Si on est incapable de mobiliser les masses sur tous les problèmes de la société (et il n’en manque pas), on est tenté d’exciter par la terreur (ce qui est inefficace : pourquoi la terreur exciterait-elle plus les gens que les innombrables injustices ?) (P. 429, ½.) Les masses sont déjà excitées par toutes sortes d’infamies (p. 429, ¾). La priorité urgente, c’est d’unifier politiquement (p. 429, ¾) et organiser (p. 430, haut) ce mouvement. Le terrorisme (p. 429, fin) et l’économisme (p. 430, haut) c’est se dérober à son devoir de révolutionnaire.
S’intéresser à toutes les luttes de tous les milieux ne répond pas seulement au besoin d’éducation de la classe ouvrière. C’est une nécessité pour la révolution.

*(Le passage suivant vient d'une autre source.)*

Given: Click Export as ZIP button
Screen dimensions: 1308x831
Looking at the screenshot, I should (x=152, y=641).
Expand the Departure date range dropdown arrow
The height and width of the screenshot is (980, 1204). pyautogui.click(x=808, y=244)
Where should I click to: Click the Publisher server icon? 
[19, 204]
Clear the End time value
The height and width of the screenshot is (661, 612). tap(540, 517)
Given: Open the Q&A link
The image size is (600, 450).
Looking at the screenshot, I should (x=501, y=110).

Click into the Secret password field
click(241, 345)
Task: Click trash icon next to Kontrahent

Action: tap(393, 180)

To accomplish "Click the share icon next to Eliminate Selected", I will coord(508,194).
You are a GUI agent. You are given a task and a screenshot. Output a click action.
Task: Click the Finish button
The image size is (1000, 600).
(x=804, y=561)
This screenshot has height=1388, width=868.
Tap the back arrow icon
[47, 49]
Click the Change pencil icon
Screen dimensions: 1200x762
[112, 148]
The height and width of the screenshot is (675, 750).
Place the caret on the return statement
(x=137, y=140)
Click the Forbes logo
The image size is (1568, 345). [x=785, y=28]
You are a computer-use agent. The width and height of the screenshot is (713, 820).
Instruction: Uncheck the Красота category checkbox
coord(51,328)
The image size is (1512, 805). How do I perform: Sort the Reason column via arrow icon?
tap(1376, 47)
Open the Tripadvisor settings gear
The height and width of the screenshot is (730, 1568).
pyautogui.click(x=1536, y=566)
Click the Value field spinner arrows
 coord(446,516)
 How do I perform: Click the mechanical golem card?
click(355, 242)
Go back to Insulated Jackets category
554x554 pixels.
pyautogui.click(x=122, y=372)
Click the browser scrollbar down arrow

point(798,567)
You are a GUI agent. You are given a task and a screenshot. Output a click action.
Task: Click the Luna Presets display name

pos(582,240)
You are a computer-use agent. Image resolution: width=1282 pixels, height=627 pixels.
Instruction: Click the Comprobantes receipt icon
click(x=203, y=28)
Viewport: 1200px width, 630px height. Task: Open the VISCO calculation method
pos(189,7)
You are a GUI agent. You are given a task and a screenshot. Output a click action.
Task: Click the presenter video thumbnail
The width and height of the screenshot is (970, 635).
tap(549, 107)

Mots-clefs : ❦ classe ouvrière, doit s’intéresser aux luttes de tous les groupes et classes
La priorité du politique ne se fonde pas seulement sur le besoin d’éducation de la classe ouvrière (p. 430, ¾). Même si l’on prétend « donner à la lutte économique elle-même un caractère politique », on ne développe pas la conscience politique des ouvriers parce qu’on les confine dans les problèmes économiques de leur classe (p. 431, haut, p. 432, ¼). La conscience politique doit être apportée de l’extérieur5 (p. 431, ½). Pour développer la conscience politique des ouvriers, il faut leur apprendre à voir tous les rapports entre toutes les classes. Pour leur apporter cette connaissance, les social-démocrates ne doivent pas se contenter d’« aller aux ouvriers », ils « doivent aller dans toutes les classes de la population » (p. 431, fin, p. 433, haut). Sinon le social-démocrate n’est qu’un syndicaliste (p. 432, fin). C’est la différence entre le trade-unioniste Robert Knight et le socialiste Wilhelm Liebknecht (p. 433, ¼).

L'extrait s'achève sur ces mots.